Analysis shows that this translates into 1.2 million barrels a day (mbd) reduction in crude oil production effective from January 1 for six months. The reduction is based on each country’s production level during October, except for Iran where its pre-sanctions production level was used to accommodate the need for a full agreement without objections or reservations. The diplomatic moves on the part of Algeria and Venezuela in the last two months played a role in bringing about this understanding.

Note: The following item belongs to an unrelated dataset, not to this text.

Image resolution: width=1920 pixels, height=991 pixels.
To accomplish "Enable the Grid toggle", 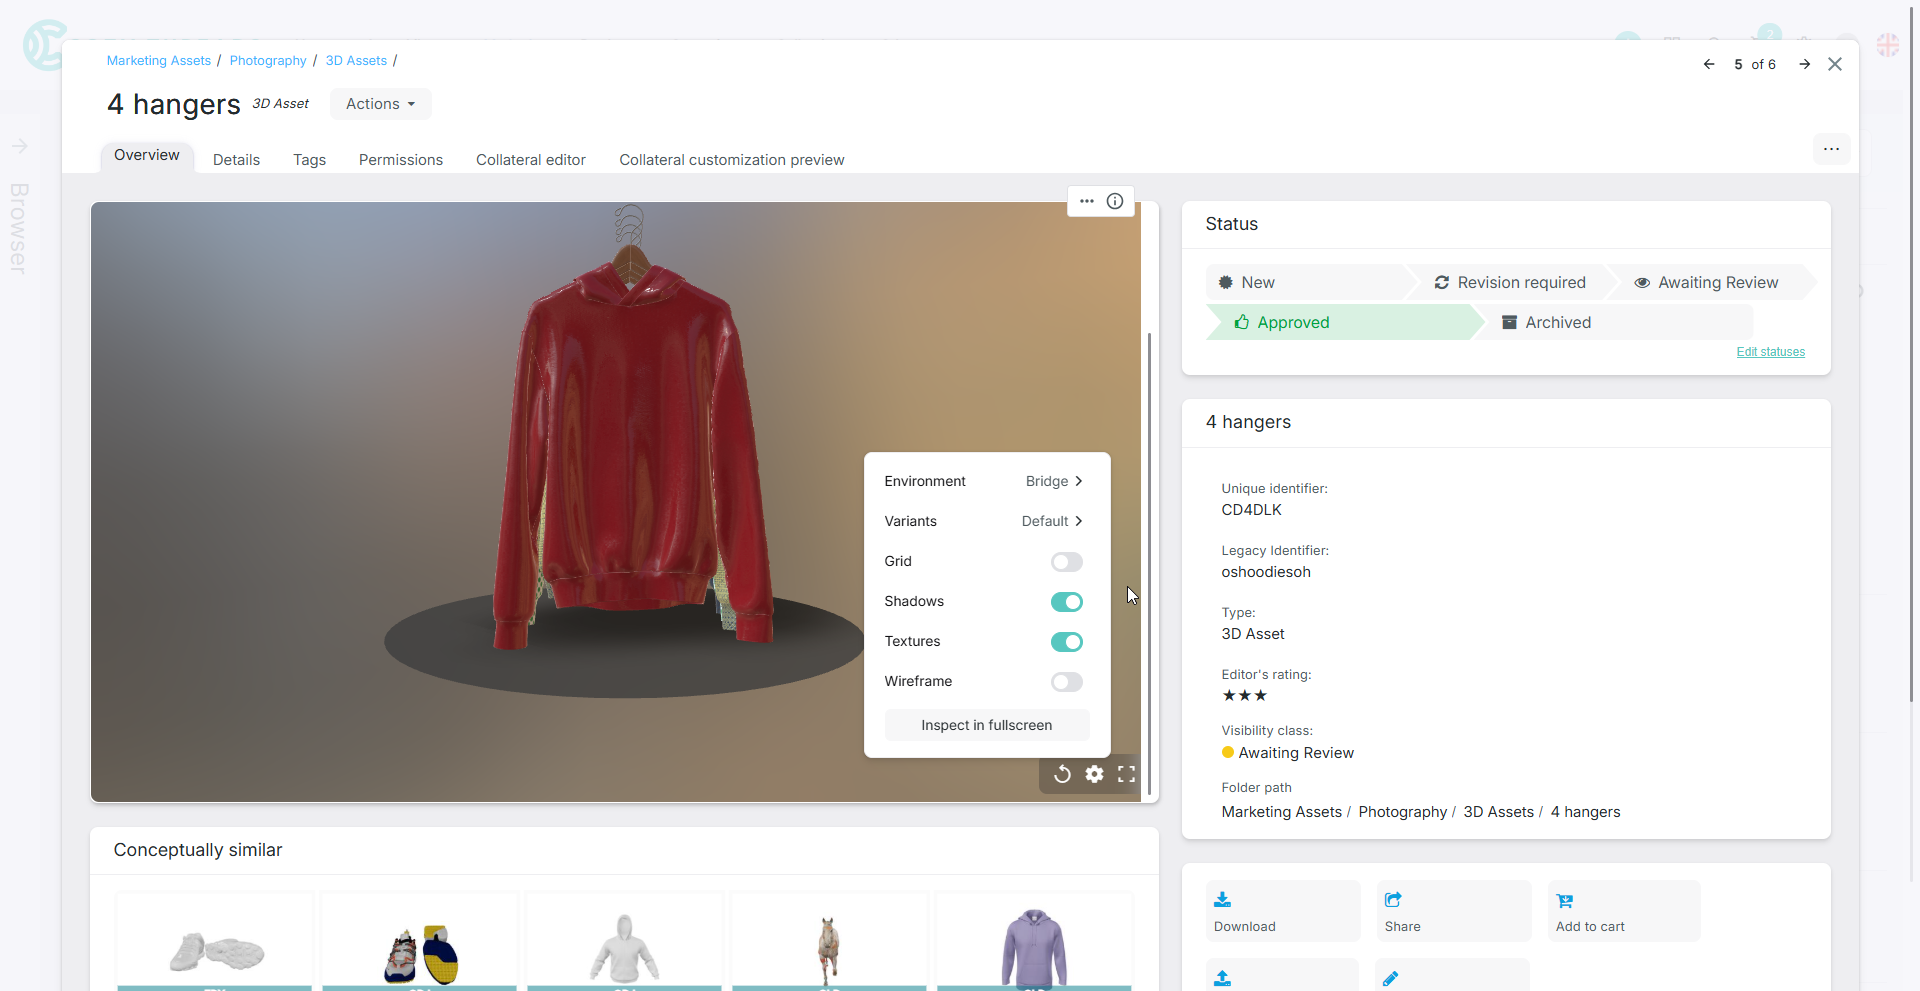I will pos(1066,562).
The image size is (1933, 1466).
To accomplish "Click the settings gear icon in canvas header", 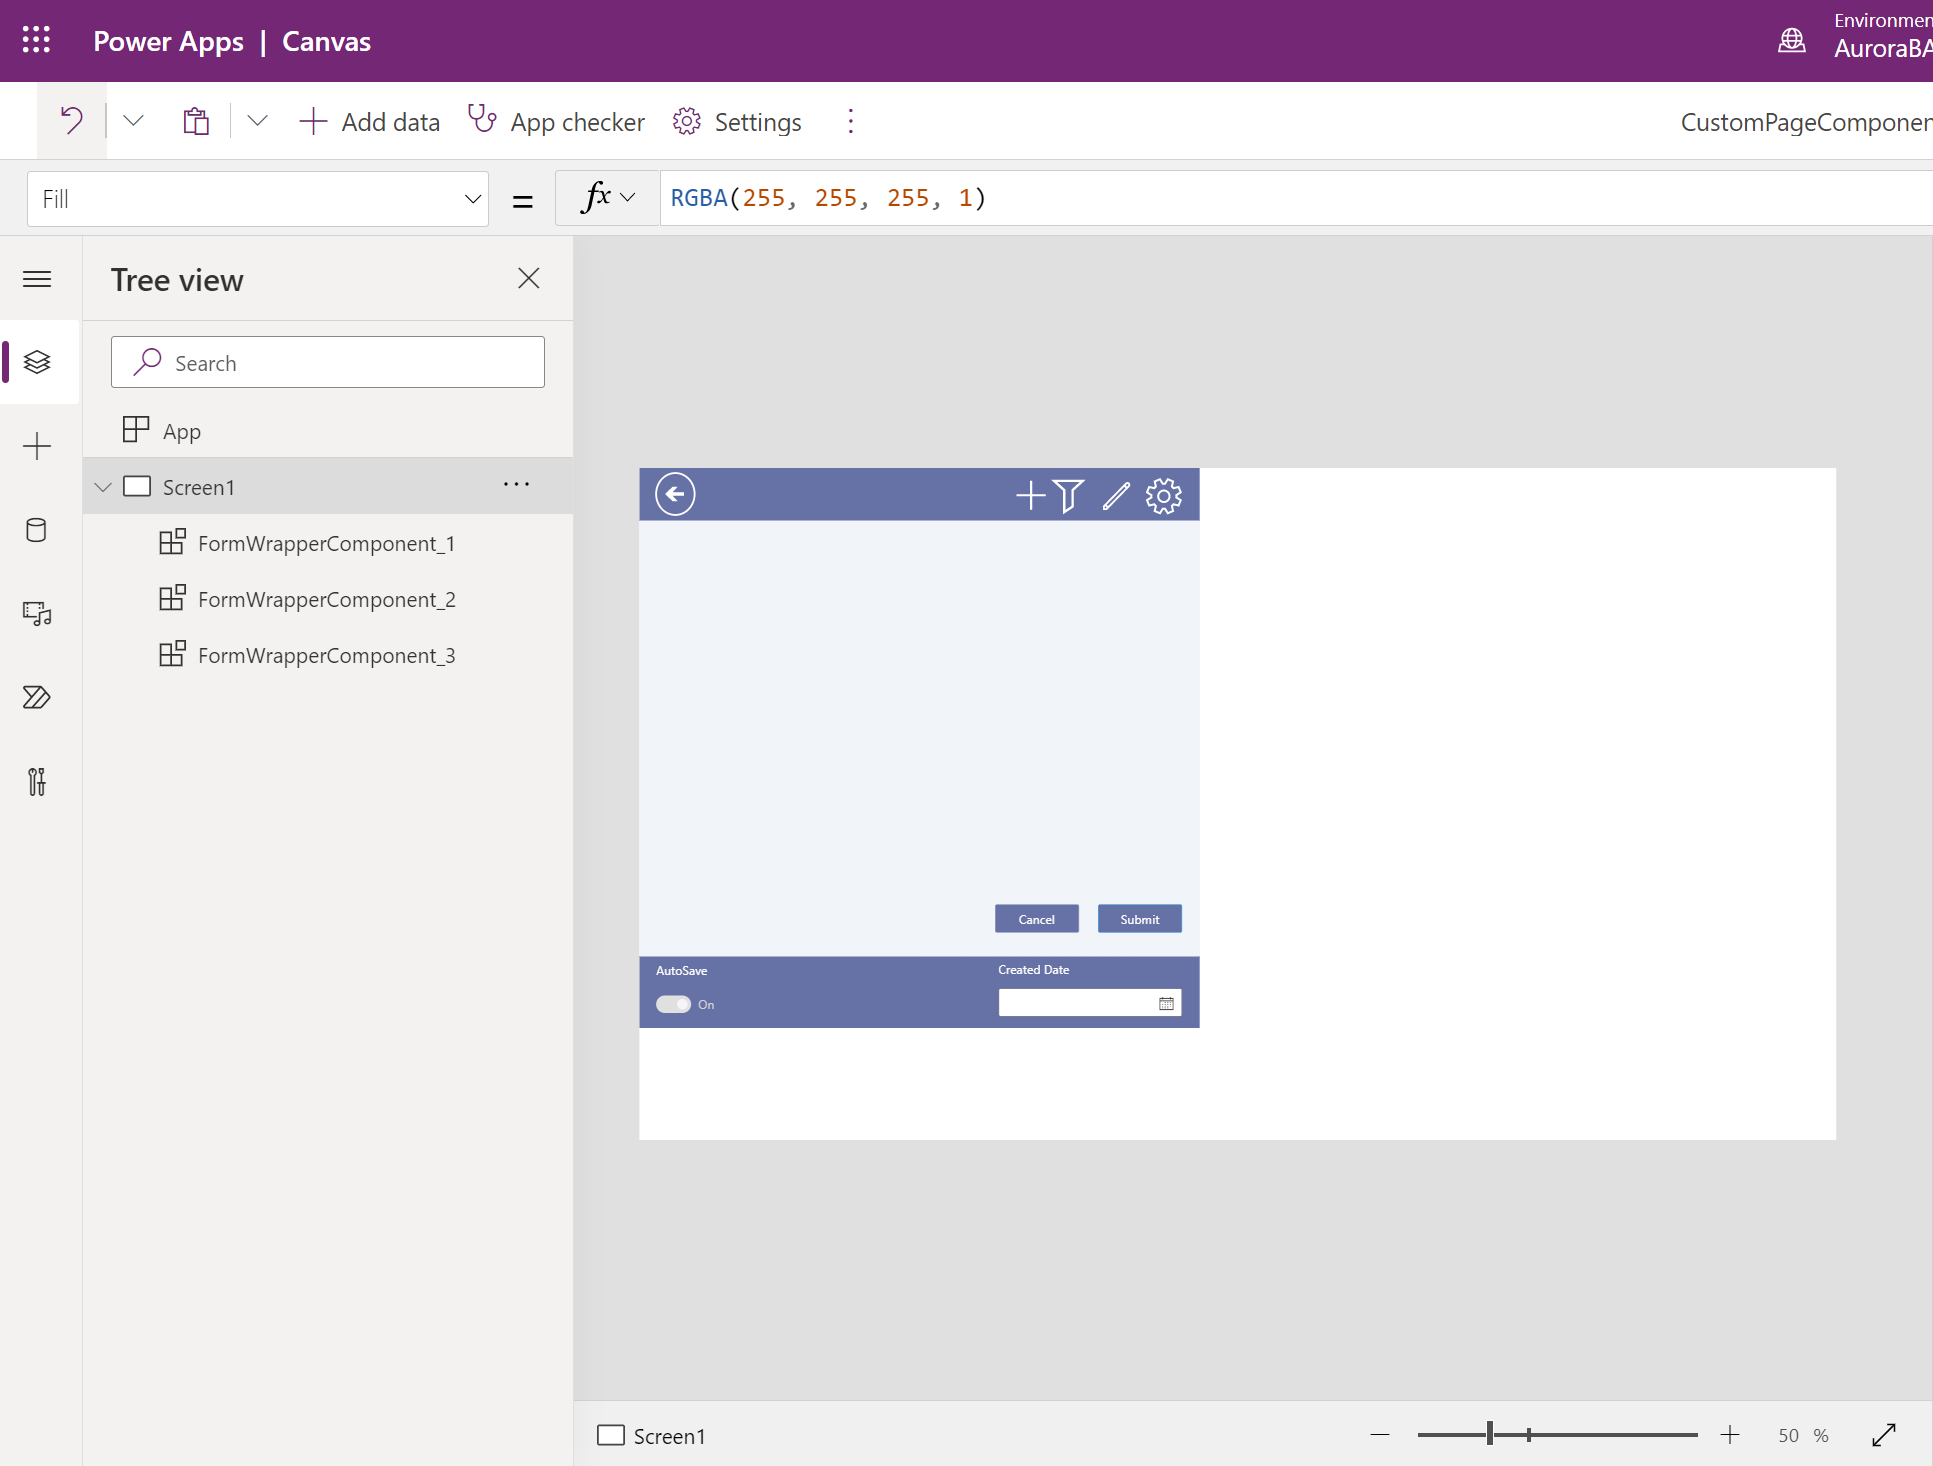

In addition, the President of the Opec conference — Mohammad Bin Saleh Al Sada, Qatar’s Minister of Energy and Industry — announced that some non-Opec producers would reduce their production by 0.6-mbd and that Russia pledged 0.3-mbd of reduction. No wonder then that the market reaction has been positive and Brent and WTI prices climbed to $53.94 and $51.06 a barrel respectively before the day was over.

Implementation

Despite price slides early the next day, perhaps for profit taking, prices resumed upward and as I write Brent and WTI prices stand at $54.12 and 51.34 a barrel, respectively. Perhaps there is little room for prices to rise further as the market focus will now shift to implementation ... and the devil lies in the details. For the next few weeks the market will ponder the numbers and their impact on the process of the much talked about market balance.

Assuming that the agreement will be implemented in earnest and to the full by all participants, then according to Opec, for the first half of 2017, the balancing item between supply and demand is 31.9-mbd which is expected to be provided by Opec and stocks. Therefore the expected reduction in production is just enough to balance the market without reducing the already high level of stocks.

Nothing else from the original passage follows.